This is President’s Day weekend, and while many folks take advantage of a few extra days off by going away, I’m going to take you to the nation’s capital. No, it isn’t to go to camp with our comrades down at The Sidwell Friends School, but to the White House. You read that right, The White House. I don’t have top secret clearance, but I do have inside knowledge of the crafts that used to go on in The First House. Time for a little bit of handwork and history my friends...
During the time of the American Revolution it was considered unpatriotic to buy goods that were made in England, so many American women picked up needles & yarn and began to stitch. Knitting was a symbol of liberty!

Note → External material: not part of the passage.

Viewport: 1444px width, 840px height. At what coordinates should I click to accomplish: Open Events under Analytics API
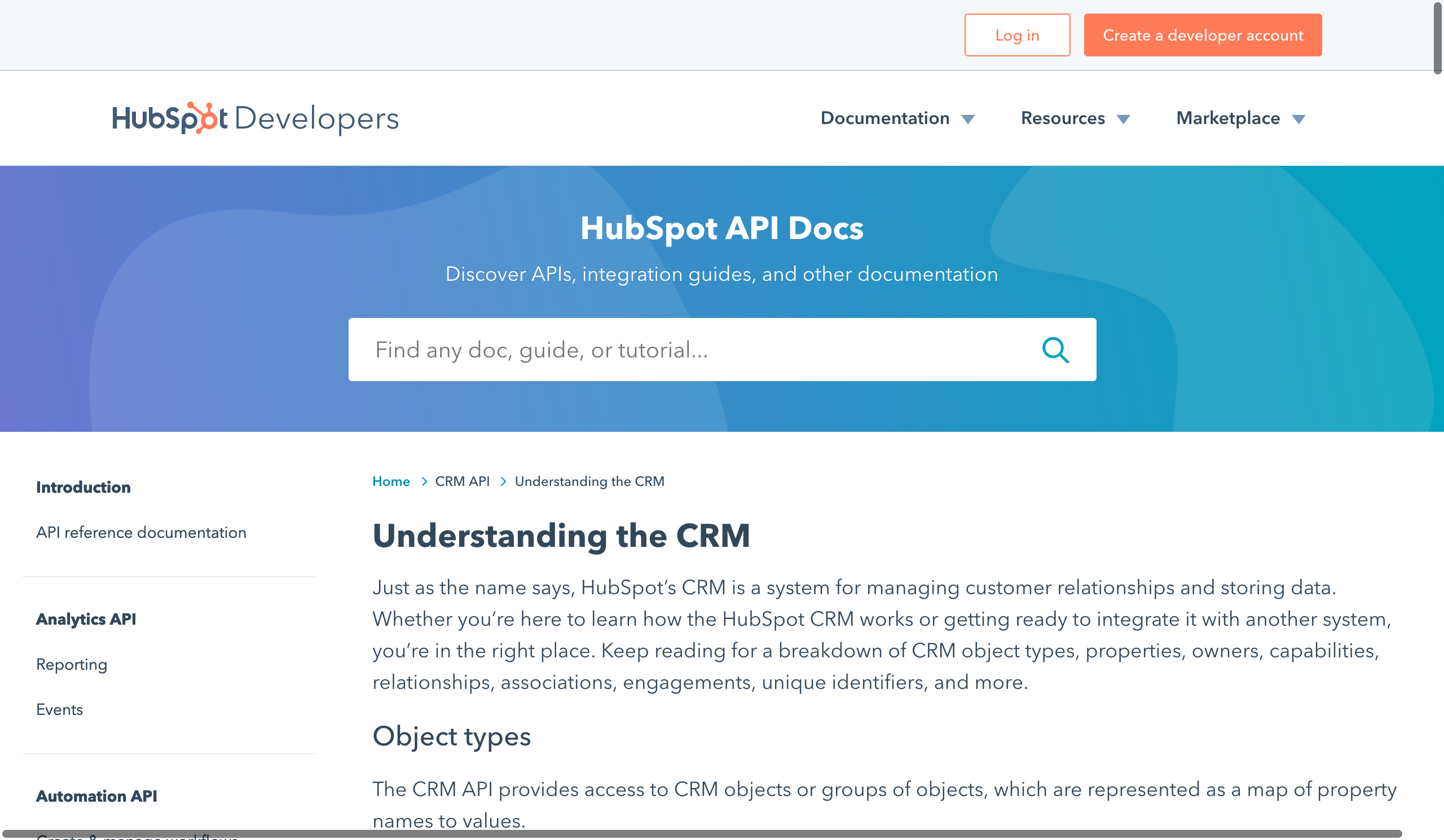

Do you know of any First Ladies that were handy with yarn? Here’s a quick list:
There are records that show Martha Washington sold knitted socks to raise money for the Revolutionary era troops
Edith Roosevelt used to have knitting circles at The White House
Grace Coolidge sponsored a knitting competition that was judged by Vogue Magazine
Eleanor Roosevelt was once introduced as “first knitter of the land” and was pictured on her Christmas card knitting
Crafts are important to thos of us that participate in them. Whether it's sewing, crocheting, knitting, or embroidery there is probably a little bit of history involved in it that you never knew about.
I’ll bet that you never thought knitting was part of the fabric of our American History did you?!